Comcast says it will upgrade HMB’s cable

Posted by on Thu, December 28, 2006

Comcast will spend $80 million to upgrade its system in eight Bay Area communities, including Half Moon Bay,  reports the Chronicle. In the next 18 months, Comcast will be working with local officials and customers as it prepares to lay 2,200 miles of fiber optic cable.

The upgrade will give some Coastsiders access to video-on-demand and Internet telephone service that are already available in rest of the Bay Area.  The Chron suggests and Comcast denies that the upgrade was prompted by plans by AT&T (formerly SBC, formerly Pac Bell, formerly AT&T) to upgrade its Bay Area networks.

Comment 1
Thu, December 28, 2006 3:44pm
David Chang
All my comments

I wonder if the upgrade also includes HD (High-Definition) programming and better Local Station (KGO, KPIX, KTVU, etc.) reception?

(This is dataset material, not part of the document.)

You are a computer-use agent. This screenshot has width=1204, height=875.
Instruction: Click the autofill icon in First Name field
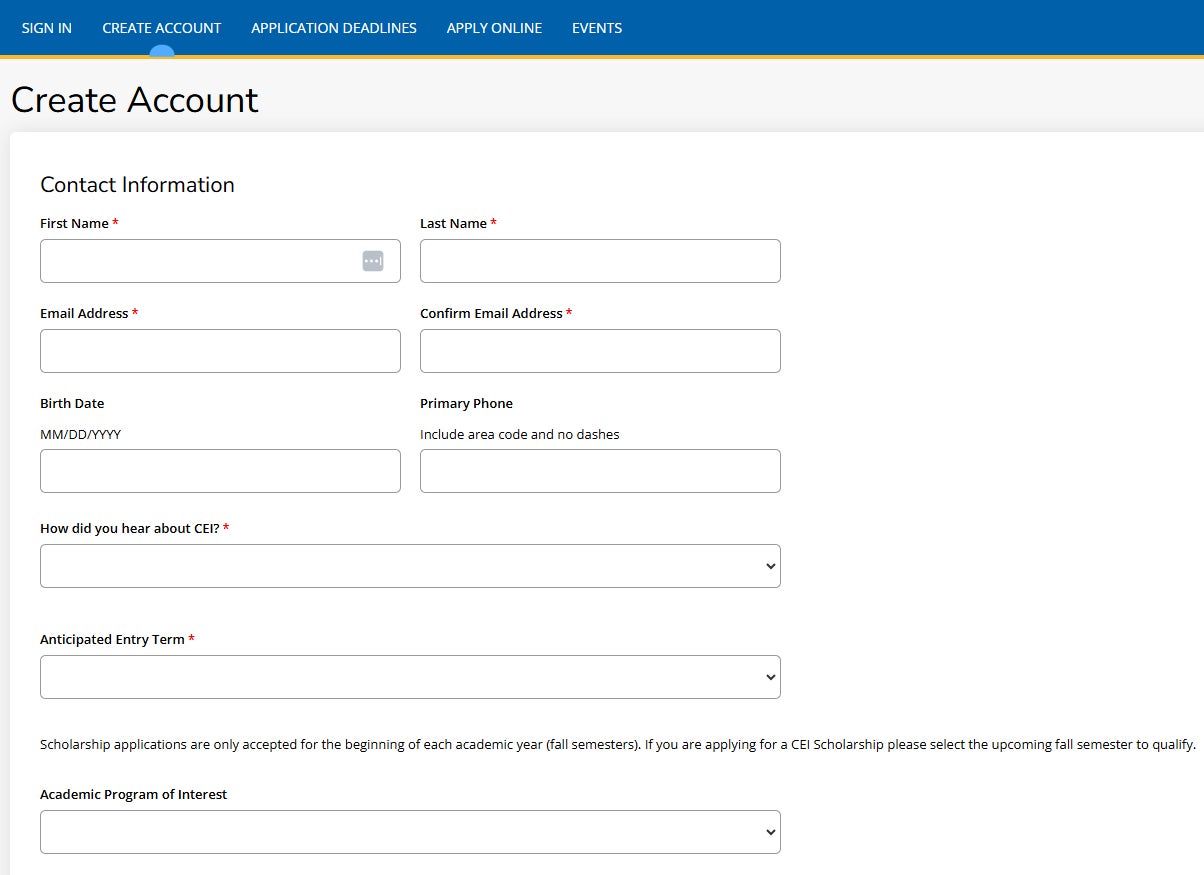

I also wonder how long AT&T will take to extend U-Verse services to the Coastside to offer a viable, non-satellite alternative to Comcast.

Comment 2
Fri, December 29, 2006 10:33am
Hal Bogner
All my comments

Actually, anyone who has Comcast’s internet connection already has access to internet telephone service.  Just go to, and you will find unlimited phone service to US, Canada and parts of Europe for a flat fee of $25/month, plus an ordinary amount of tax.  It’s absolutely simple to set up (and they send you everything), and works like a charm, as long as the internet is working for you.  Frankly, it’s a wonder other companies such as Comcast and AT&T still have many telephone customers left among DSL and Cable-Internet subscribers.  Plus, you can take your phone with you if you go out of town. :-)

I’ve been using Callvantage (just like Vonage) for well over a year now. Very happy except when Comcast is down. An extra benefit is for people like me with many out of town relatives you can share the benefits with them: for $5 I have a local number (local to our out of town relatives) that they can call toll free to reach us—no long distance charges for us or them. Saves hundreds a month, counting all sides.

As for high-def programming, I don’t really care. I’ve also had a large-screen TV for about a year and a half but have yet to hook it up to Comcast—nothing particularly worth watching!


Darin wrote

    “Very happy except when Comcast is down.”

Which is why I won’t be looking at VOIP unless/until I can get DSL.

Instead of adding a bunch of channels that nobody watches and services that nobody cares about, I’d rather that they just give us a good picture on the channels that we already have, and also fix their reliability issues.

In particular, it’ll be a cold day in hell before I get Comcast’s phone service.